Heute, 20 Jahre später, ist alles anders. Zelmanovitch hat vor Ort in Nepal ein eingespieltes Team aus erfahrenen Knüpfern, die allesamt stolz darauf sind, für Diurne zu arbeiten und hochwertige Erzeugnisse zu liefern. „Je komplizierter ein Muster ist, desto motivierter sind unsere Mitarbeiter“. Und neue Bewerber gibt es auch immer wieder. Denn die guten Arbeitsbedingungen und die angemessenen Löhne, die in der Manufaktur bezahlt werden, haben sich herumgesprochen. Zwischen 80 und 250 US-Dollar pro Quadratmeter bekommt ein Knüpfer je nach Raffinesse der Aufgabe – durchschnittlich sind pro Tag etwa fünf Zentimeter zu schaffen, sagt Zelmanovitch. Mit dem Lohn liege man um das 2-3fache über dem Mindestgehalt. Seit sieben Jahren tragen die Diurne Teppiche auch das RugMark- und jetzt das neue GoodWeave-Siegel. „Anfangs wollte ich da nicht mitmachen“, sagt Zelmanovitch, „weil ich es unzumutbar fand, dass man mir überhaupt unterstellt, ich könnte Kinder beschäftigen. Für mich war es einfach selbstverständlich, das nicht zu tun, und das meinen Kunden auch direkt zu erklären.“
Doch besonders die Kundschaft aus den USA, Großbritannien und Deutschland zeigte sich sensibel für das Thema. Und je größer Diurne wurde, umso schwieriger wurde es auch, jedem Kunden persönlich die eigene Geschäftsphilosophie nahe zu bringen. Und so entschied sich Zelmanovitch schließlich doch für das Siegel. Bereut hat er es bis heute nicht. „Ich finde es besonders gut, dass RugMark und jetzt GoodWeave sich zwar gegen Kinderarbeit einsetzen, nicht aber gegen die Teppichproduktion in Nepal.“ Denn die sei für das kleine Land als Wirtschaftszweig äußerst wichtig, weiß der Geschäftsmann aus Paris.

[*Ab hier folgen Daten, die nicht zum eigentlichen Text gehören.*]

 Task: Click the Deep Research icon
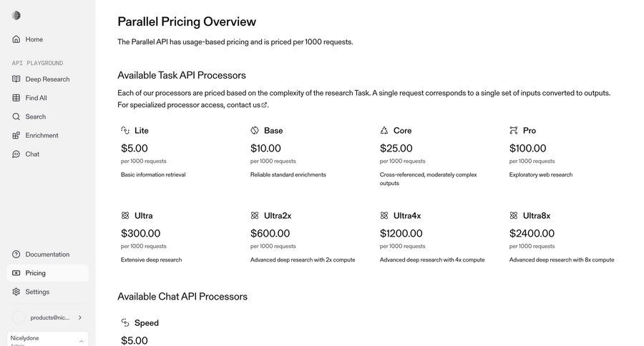click(16, 79)
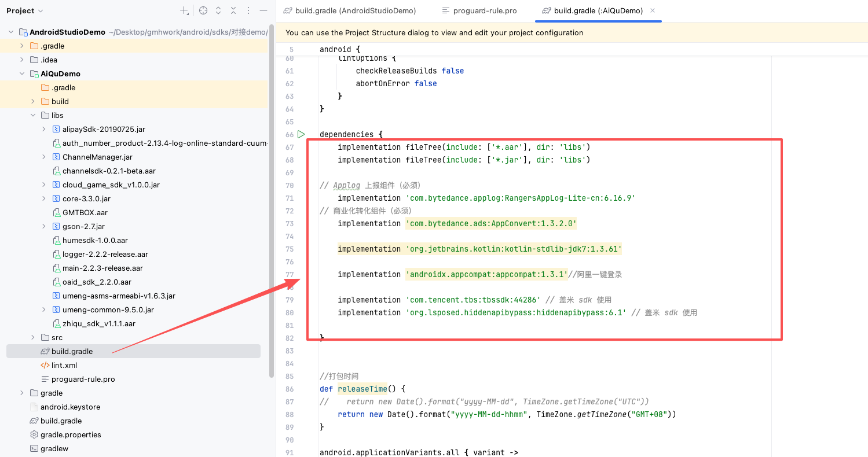Select GMTBOX.aar in the libs folder
Viewport: 868px width, 457px height.
[85, 212]
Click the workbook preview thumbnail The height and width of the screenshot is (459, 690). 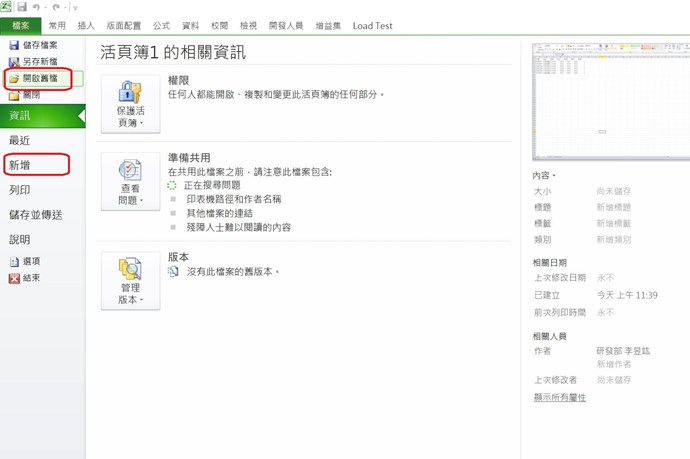[x=611, y=101]
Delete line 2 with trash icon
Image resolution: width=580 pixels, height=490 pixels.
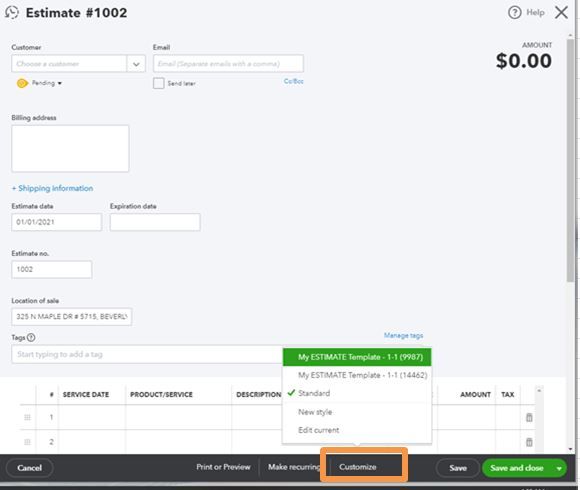coord(529,442)
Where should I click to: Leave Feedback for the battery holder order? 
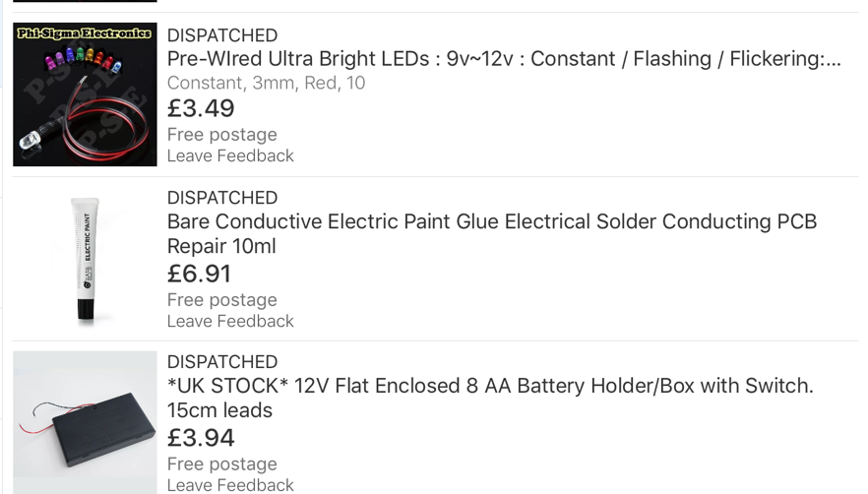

Jeder Teppich, der für Diurne produziert wird, ist ein aus handgesponnener Wolle geknüpftes Unikat. Gearbeitet wird mit Angora oder Mohair und mit Seide. Der Kunde bestimmt Farbe und Design seines Teppichs selbst. In der Pariser Zentrale entstehen die Modelle als detailgenaue Simulationen am Computer. Was mit soviel Akribie, Kreativität und Können hergestellt wird, hat natürlich auch seinen Preis: Zwischen 400 und 3200 Euro kann ein Teppich der Galerie Diurne pro Quadratmeter kosten. Doch die Kunden, die auf Diurne zukommen, können sich das leisten – darunter sind Luxushotels, aber auch Büros oder große öffentliche Einrichtungen, wie etwa das Kulturzentrum der Agha Khan Stiftung im kanadischen Ottawa. Dort entstand in Zusammenarbeit mit dem Architekten Teppichkunst, die nun Böden und Wände des Zentrums schmückt.
Denn tatsächlich ist ein Teppich von Diurne nichts, was man sich einfach unter den Tisch legt, oder das nur dazu dient, die Füße warm zu halten. Diurne setzt auf Teppichkunst, und dabei eben auch auf große Teppiche als Wanddekorationen. Und da werde die Nachfrage in jüngster Zeit immer größer, sagt Zelmanovitch: „Teppich sind von ihrem Ursprung her eigentlich Schmuckstücke. Jetzt kommt man wieder zurück auf die alte Tradition.“ Der Galerie Diurne in Paris, den Teppichknüpfern in Katmandu und den Kindern von Nepal soll es recht sein.